• _TEXT SHOWN_

★ ★ ★

Studio album by Operazone
- Released: May 9, 2000
- Recorded: Orange Music, West Orange, NJ
- Genre: Modern classical, electronic
- Length: 51:20
- Label: Knitting Factory
- Producer: Alan Douglas, Bill Laswell

Bill Laswell chronology
| Dub Chamber 3 (2000) | The Redesign (2000) | Lo. Def Pressure (2000) |

= The Redesign =

The Redesign is an album by American composer Bill Laswell, issued under the moniker Operazone. It was released on May 9, 2000 by Knitting Factory Records.

★ ★ ★

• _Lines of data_
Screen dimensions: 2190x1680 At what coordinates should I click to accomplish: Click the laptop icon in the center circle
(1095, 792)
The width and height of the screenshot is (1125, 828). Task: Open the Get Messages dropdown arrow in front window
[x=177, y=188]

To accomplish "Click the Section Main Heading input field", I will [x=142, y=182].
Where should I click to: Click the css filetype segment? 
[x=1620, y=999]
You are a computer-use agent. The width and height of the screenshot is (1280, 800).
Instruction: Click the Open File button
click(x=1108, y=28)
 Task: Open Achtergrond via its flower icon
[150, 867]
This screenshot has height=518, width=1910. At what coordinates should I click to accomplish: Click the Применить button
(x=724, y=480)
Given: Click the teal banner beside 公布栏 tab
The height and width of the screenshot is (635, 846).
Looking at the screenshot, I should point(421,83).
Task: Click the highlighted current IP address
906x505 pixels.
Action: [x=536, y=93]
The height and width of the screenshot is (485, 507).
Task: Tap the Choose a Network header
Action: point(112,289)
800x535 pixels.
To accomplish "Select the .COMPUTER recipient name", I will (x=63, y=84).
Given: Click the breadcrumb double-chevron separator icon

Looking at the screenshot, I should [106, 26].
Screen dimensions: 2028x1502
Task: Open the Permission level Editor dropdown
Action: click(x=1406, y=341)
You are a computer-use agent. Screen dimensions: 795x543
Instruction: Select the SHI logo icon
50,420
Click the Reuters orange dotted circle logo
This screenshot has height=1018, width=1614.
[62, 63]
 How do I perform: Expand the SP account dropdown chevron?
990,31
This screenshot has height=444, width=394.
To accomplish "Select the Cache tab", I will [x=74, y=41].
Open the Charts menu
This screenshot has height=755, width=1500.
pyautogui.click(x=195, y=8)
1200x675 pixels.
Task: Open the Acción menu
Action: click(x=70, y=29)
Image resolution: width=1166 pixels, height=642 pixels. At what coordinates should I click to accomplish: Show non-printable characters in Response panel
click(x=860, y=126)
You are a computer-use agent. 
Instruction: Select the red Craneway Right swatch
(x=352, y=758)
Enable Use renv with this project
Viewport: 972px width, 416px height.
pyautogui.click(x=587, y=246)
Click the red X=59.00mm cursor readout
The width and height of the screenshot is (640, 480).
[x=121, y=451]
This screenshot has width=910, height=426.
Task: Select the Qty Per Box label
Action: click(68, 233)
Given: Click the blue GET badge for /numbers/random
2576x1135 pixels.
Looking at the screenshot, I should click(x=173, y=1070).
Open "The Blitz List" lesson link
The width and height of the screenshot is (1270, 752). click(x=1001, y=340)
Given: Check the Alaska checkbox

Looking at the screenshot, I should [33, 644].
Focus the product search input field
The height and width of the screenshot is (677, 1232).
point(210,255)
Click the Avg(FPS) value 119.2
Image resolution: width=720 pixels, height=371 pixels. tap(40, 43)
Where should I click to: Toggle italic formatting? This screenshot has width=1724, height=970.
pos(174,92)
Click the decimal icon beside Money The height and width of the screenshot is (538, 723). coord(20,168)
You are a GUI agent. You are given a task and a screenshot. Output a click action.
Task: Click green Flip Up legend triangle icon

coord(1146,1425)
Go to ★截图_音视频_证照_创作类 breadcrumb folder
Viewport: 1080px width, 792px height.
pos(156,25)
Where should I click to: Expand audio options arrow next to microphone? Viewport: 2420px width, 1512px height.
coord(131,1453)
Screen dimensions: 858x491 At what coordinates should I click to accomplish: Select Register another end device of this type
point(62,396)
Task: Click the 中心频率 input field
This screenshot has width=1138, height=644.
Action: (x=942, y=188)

★ ★ ★

• _WHAT IS ASKED_
- A) Translate into Spanish this sentence from the album text: "It was released on May 9, 2000 by Knitting Factory Records."
- B) Repeat part of the album text word for word, beginning at the words that have "Studio album by" and stopping after "Knitting Factory Records.".

• _ANSWERS FOR THE EXERCISE_
- A) Fue publicado el 9 de mayo de 2000 por Knitting Factory Records.

- B)
Studio album by Operazone
- Released: May 9, 2000
- Recorded: Orange Music, West Orange, NJ
- Genre: Modern classical, electronic
- Length: 51:20
- Label: Knitting Factory
- Producer: Alan Douglas, Bill Laswell

Bill Laswell chronology
| Dub Chamber 3 (2000) | The Redesign (2000) | Lo. Def Pressure (2000) |

= The Redesign =

The Redesign is an album by American composer Bill Laswell, issued under the moniker Operazone. It was released on May 9, 2000 by Knitting Factory Records.